[Extracted records]
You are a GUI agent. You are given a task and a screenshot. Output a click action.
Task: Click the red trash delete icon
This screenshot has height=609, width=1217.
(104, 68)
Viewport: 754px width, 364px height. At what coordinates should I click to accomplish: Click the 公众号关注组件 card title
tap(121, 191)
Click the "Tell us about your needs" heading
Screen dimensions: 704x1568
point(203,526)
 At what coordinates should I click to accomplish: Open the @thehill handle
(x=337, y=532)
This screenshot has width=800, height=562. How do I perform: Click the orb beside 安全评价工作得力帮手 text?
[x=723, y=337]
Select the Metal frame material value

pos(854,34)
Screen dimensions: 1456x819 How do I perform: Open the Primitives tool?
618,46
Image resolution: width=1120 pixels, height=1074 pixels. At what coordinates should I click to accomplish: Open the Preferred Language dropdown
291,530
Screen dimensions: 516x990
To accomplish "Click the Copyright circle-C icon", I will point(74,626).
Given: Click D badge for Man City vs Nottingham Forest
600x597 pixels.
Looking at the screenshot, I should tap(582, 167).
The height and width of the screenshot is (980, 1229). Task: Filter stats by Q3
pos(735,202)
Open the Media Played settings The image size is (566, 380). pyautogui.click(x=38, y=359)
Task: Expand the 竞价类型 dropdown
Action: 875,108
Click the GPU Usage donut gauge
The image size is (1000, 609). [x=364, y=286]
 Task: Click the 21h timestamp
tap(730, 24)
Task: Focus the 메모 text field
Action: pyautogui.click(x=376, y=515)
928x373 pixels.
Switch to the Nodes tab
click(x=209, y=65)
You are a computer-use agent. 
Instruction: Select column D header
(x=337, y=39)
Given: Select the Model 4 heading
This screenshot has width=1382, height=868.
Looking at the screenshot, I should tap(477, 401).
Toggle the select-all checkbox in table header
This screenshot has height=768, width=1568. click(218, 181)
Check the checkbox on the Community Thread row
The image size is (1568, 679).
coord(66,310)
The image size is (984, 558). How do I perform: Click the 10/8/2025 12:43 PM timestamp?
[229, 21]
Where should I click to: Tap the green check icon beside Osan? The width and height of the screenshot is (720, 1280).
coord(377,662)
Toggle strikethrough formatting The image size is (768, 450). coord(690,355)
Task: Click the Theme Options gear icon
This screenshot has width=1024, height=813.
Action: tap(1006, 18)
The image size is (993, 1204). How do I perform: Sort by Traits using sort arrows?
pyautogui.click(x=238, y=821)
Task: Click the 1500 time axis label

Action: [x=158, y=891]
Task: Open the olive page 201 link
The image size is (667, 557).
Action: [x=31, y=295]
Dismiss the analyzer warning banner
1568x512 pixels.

### What needs to be done
In the entries above, restate word for word the lines between the one holding "Task: Click the Theme Options gear icon" and the one holding "Task: Open the olive page 201 link", inclusive, and nothing besides.

### Solution for this task
Task: Click the Theme Options gear icon
This screenshot has width=1024, height=813.
Action: tap(1006, 18)
The image size is (993, 1204). How do I perform: Sort by Traits using sort arrows?
pyautogui.click(x=238, y=821)
Task: Click the 1500 time axis label

Action: [x=158, y=891]
Task: Open the olive page 201 link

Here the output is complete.